Por Pedro Conde Sturla

Algo más que la pandemia del Coronavirus recorre el mundo: la pandemia del hambre, la carestía elemental de los medios de subsistencia.

El hambre que ignoramos, el hambre que parece no existir y no preocupa a los amos del mundo, la condición desesperante de los que nada tienen y nada tendrán, la multitud de pobres que, al decir de los indolentes y la gente sin conciencia, han existido siempre y siempre existirán.

Desde el principio de la encerrona que llamamos toque de queda, en respuesta al avance de la pandemia, empezó a incubarse en la mayoría de los hogares de nuestro país otra amenaza de proporciones más alarmantes: la carestía elemental de los medios de subsistencia, pero ahora exacerbada en grado extremo.

El encierro forzado, obligatorio, agrava el drama de los necesitados. Los privilegiados vivimos todavía (y no se sabe hasta cuándo) en medio de la abundancia, en casas donde no falta nada material y aun así se ha visto gente llorando por las redes, quejándose del aislamiento y la soledad. El drama de los más necesitados es al revés.
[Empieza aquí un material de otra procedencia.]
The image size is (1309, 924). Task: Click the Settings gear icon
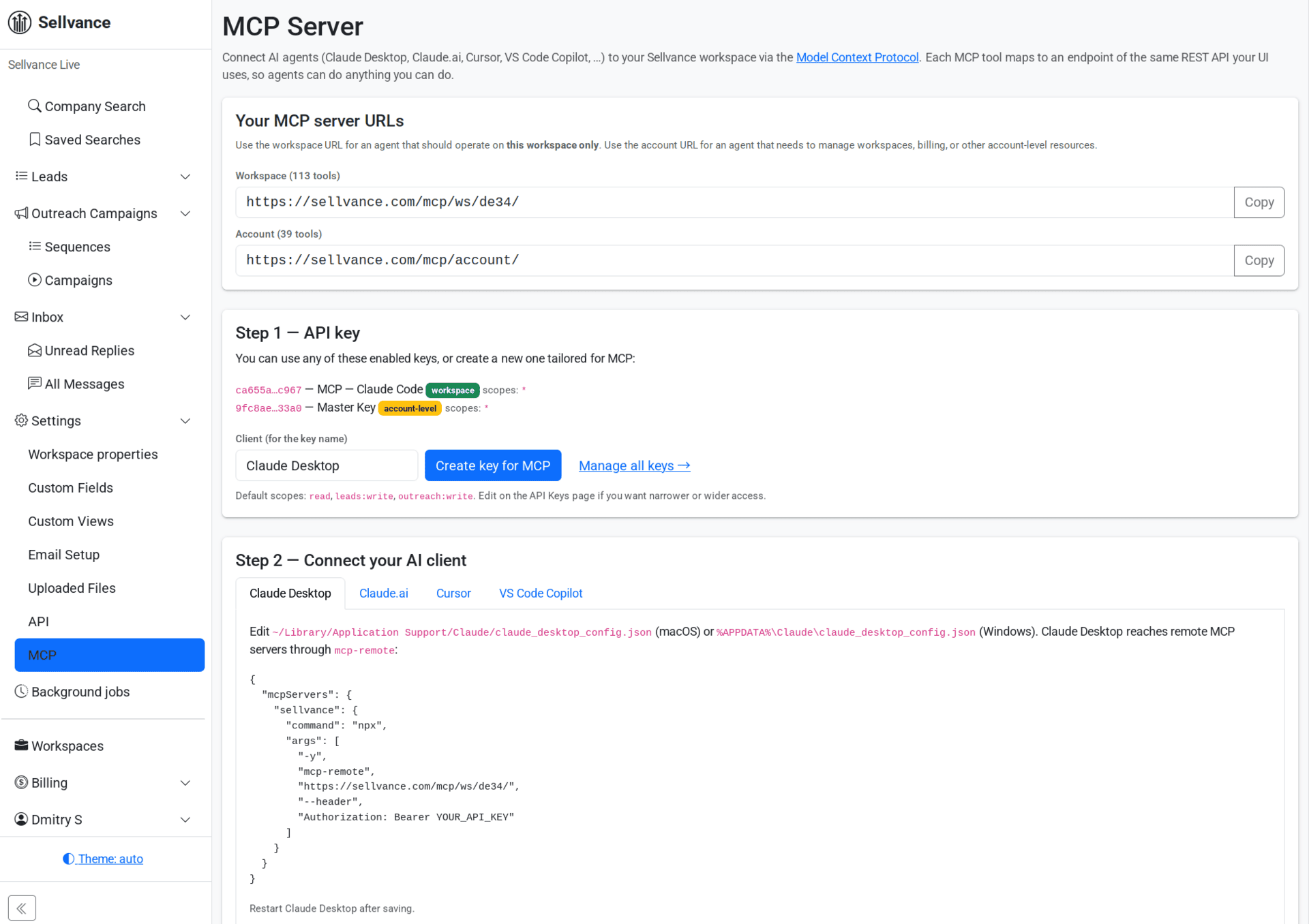pos(20,420)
Están comprimidos en espacios miserables, reducidos, están hacinados, como quien dice unos encima de los otros en algunos lugares. A la angustia, el terror que produce la pandemia se suma el fantasma del hambre, la carestía de todo lo esencial para sobrevivir, desde la leche para el niño hasta el agua para beber en muchos casos. Sobre la gente pobre se cierne la amenaza del virus y la amenaza de muerte por hambre o desnutrición.
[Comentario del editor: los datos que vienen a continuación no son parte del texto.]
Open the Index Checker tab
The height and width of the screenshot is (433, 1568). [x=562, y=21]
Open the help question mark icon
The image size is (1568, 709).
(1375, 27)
Frente a ese drama dantesco el gobierno manifiesta su indolencia, responde con payasadas. Todas las iniciativas del gobierno son payasadas. Reparte funditas de comida con la imagen de un candidato a la presidencia que es retarado mental, da limosna a los pobres.
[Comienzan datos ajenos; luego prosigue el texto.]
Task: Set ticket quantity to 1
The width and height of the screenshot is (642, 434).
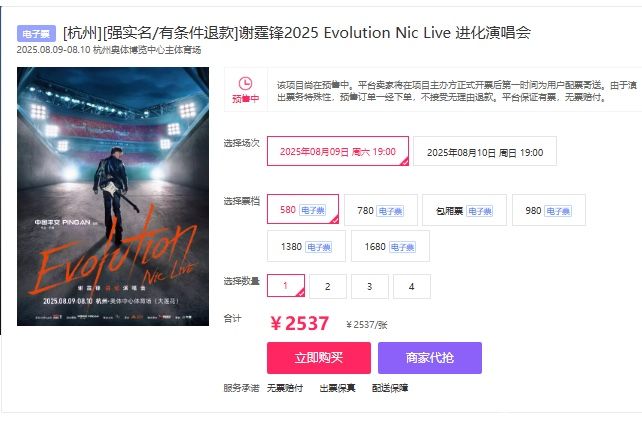Action: pos(286,286)

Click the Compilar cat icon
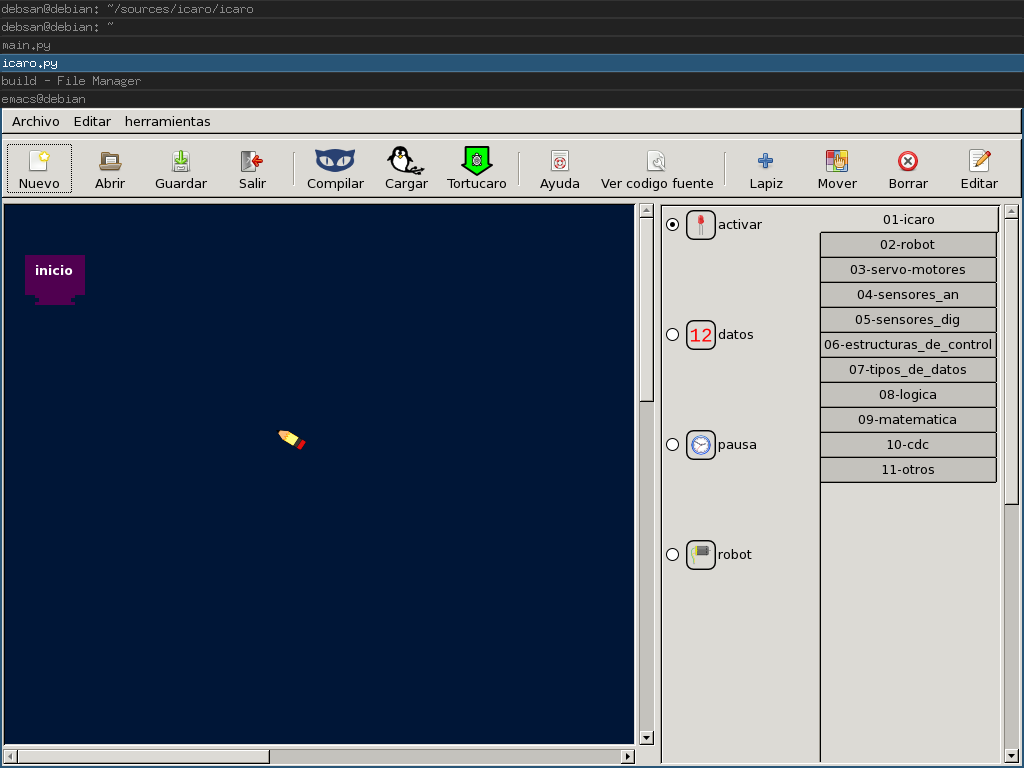(x=335, y=160)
No es capaz de articular lo que se necesita: un plan de emergencia para abastecer de alimentos a los barrios más necesitados. Alimentos, mascarillas, medicinas, centros de asistencia médica.

Más tarde que temprano los barrios pobres empezarán a convertirse en morideros, si acaso no han empezado ya. Pero los pobres no se dejarán morir pacíficamente. Ante la imposibilidad de procurarse alimentos saldrán a la calle a saquear y ya han salido.

El gobierno responderá, desde luego, con la guardia y la policía y se producirá una enorme matazón. Sin embargo, poco podrán la guardia y la policía contra un pueblo que terminará alzándose en masa en todos los rincones del país. El desbordamiento de un pueblo que se muere de hambre no será contenido por guardias ni policías cuyas familias padecen la misma calamidad y que quizás se sumen al saqueo. Comenzará quizás una guerra de todos contra todos.

Asistiremos al saqueo de almacenes y supermercados, colmadones, ventorrillos y pulperías,  empezará en algún momento el asedio de las casas de los vecinos pudientes, el saqueo de los barrios o urbanizaciones de clase media y clase alta y todo tipo de empresas y negocios… Se romperá tarde o temprano la cadena de suministro de provisiones y de repente todos comenzaremos a ser pobres. ¡Alguien lo duda? Eso podría pasar y pasará si el  gobierno no acaba de entender la situación. Una guerra avisada. Una especie de hecatombe zombie como la que vemos en televisión.